══ SUPPLIED MATERIAL

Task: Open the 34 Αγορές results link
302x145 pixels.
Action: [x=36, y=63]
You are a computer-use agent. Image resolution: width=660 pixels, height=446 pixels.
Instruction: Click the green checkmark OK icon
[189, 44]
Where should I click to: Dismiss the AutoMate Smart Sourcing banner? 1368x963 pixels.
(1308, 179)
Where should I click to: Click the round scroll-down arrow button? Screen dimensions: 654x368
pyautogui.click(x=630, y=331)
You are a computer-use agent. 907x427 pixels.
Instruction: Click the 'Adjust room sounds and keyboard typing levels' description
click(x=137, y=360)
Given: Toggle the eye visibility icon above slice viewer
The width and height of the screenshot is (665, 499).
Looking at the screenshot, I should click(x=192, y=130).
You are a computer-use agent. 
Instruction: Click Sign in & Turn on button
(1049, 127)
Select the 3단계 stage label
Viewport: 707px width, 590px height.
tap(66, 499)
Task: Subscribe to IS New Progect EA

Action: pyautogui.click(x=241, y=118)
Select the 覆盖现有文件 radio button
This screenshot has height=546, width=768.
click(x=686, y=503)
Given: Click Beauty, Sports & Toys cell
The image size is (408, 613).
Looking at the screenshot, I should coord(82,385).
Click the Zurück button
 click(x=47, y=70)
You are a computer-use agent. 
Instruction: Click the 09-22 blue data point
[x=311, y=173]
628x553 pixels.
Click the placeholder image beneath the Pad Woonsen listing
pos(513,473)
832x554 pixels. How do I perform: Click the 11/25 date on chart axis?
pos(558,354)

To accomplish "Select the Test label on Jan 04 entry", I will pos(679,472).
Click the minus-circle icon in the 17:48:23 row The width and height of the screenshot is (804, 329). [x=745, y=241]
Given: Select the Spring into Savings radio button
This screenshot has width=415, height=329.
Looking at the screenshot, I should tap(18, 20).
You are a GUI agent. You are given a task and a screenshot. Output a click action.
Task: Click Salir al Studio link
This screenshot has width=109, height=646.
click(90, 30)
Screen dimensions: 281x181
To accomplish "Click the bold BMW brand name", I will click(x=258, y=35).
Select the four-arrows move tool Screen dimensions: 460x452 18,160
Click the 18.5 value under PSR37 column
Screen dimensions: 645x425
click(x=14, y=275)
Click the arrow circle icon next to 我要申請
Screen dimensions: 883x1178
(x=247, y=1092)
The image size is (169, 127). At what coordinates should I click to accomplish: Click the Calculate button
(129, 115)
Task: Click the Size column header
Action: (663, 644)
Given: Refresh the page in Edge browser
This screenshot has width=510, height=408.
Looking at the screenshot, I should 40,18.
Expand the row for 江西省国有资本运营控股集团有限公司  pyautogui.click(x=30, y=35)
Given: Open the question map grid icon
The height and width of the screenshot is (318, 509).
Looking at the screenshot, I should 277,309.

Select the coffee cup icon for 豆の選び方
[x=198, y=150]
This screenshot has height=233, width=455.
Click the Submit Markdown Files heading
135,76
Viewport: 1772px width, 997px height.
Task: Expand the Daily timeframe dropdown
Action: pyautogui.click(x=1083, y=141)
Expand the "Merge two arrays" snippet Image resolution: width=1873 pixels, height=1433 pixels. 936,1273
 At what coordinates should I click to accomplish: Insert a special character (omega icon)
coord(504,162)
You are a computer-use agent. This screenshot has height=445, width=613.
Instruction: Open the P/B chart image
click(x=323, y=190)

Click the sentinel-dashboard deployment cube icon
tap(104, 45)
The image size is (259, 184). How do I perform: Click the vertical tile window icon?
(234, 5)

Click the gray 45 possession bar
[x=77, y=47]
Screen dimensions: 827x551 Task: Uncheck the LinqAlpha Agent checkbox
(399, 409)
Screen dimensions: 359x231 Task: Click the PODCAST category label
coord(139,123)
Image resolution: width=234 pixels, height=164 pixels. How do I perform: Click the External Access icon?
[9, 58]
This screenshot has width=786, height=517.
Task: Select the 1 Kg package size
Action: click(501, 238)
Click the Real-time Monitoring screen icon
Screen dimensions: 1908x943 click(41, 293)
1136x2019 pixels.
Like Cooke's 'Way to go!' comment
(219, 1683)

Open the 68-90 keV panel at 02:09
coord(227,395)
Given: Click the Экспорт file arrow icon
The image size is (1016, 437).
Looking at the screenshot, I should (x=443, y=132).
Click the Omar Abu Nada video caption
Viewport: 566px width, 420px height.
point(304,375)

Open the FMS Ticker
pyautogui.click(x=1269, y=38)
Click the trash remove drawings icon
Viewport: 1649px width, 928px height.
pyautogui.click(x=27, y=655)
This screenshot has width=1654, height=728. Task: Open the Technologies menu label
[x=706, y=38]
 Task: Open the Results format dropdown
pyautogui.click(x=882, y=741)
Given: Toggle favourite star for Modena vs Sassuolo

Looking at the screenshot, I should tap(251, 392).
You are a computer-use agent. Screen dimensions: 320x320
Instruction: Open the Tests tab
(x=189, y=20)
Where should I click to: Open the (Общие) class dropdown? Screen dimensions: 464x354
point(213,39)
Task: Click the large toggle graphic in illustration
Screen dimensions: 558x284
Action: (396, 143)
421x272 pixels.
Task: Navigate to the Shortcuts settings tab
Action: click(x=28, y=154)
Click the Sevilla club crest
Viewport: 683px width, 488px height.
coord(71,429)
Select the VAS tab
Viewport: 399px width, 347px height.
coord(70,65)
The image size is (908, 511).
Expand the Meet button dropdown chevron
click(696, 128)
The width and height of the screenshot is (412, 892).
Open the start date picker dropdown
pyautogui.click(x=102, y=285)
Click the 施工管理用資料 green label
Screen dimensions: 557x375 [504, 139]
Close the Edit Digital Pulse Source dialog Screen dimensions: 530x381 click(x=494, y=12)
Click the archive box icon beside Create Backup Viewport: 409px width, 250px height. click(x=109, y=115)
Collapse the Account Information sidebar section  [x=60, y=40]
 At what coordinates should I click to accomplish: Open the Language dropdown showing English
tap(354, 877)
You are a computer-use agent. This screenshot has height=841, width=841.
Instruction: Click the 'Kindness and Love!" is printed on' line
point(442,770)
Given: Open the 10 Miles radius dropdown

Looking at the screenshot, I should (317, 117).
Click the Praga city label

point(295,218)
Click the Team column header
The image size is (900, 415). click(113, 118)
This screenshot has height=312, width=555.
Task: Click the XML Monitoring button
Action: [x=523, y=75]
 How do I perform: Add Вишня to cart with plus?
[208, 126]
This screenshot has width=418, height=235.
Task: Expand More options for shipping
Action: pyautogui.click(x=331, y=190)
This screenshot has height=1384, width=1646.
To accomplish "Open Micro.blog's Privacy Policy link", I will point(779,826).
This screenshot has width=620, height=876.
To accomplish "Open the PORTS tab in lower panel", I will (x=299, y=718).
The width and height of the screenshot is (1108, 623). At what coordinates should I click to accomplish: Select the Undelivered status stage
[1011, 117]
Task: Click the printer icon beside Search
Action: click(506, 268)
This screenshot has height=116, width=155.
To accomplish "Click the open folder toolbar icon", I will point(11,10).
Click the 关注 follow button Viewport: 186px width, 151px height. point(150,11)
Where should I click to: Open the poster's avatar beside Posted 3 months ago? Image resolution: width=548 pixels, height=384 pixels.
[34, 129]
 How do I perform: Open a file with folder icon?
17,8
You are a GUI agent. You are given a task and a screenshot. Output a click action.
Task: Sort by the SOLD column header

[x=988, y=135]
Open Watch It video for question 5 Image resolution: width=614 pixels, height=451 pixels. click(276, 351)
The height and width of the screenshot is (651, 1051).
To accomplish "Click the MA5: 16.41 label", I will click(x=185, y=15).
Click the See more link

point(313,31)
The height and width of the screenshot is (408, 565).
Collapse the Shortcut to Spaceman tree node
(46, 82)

════

* WHAT YOU ARE ASKED TO DO *
Return the lines of the listing from the one containing "Image resolution: width=234" through the one containing "point(213,39)", both included, unchanged.

* RESPONSE TO THIS TASK *
Image resolution: width=234 pixels, height=164 pixels. How do I perform: Click the External Access icon?
[9, 58]
This screenshot has width=786, height=517.
Task: Select the 1 Kg package size
Action: click(501, 238)
Click the Real-time Monitoring screen icon
Screen dimensions: 1908x943 click(41, 293)
1136x2019 pixels.
Like Cooke's 'Way to go!' comment
(219, 1683)

Open the 68-90 keV panel at 02:09
coord(227,395)
Given: Click the Экспорт file arrow icon
The image size is (1016, 437).
Looking at the screenshot, I should (x=443, y=132).
Click the Omar Abu Nada video caption
Viewport: 566px width, 420px height.
point(304,375)

Open the FMS Ticker
pyautogui.click(x=1269, y=38)
Click the trash remove drawings icon
Viewport: 1649px width, 928px height.
pyautogui.click(x=27, y=655)
This screenshot has width=1654, height=728. Task: Open the Technologies menu label
[x=706, y=38]
 Task: Open the Results format dropdown
pyautogui.click(x=882, y=741)
Given: Toggle favourite star for Modena vs Sassuolo

Looking at the screenshot, I should tap(251, 392).
You are a computer-use agent. Screen dimensions: 320x320
Instruction: Open the Tests tab
(x=189, y=20)
Where should I click to: Open the (Общие) class dropdown? Screen dimensions: 464x354
point(213,39)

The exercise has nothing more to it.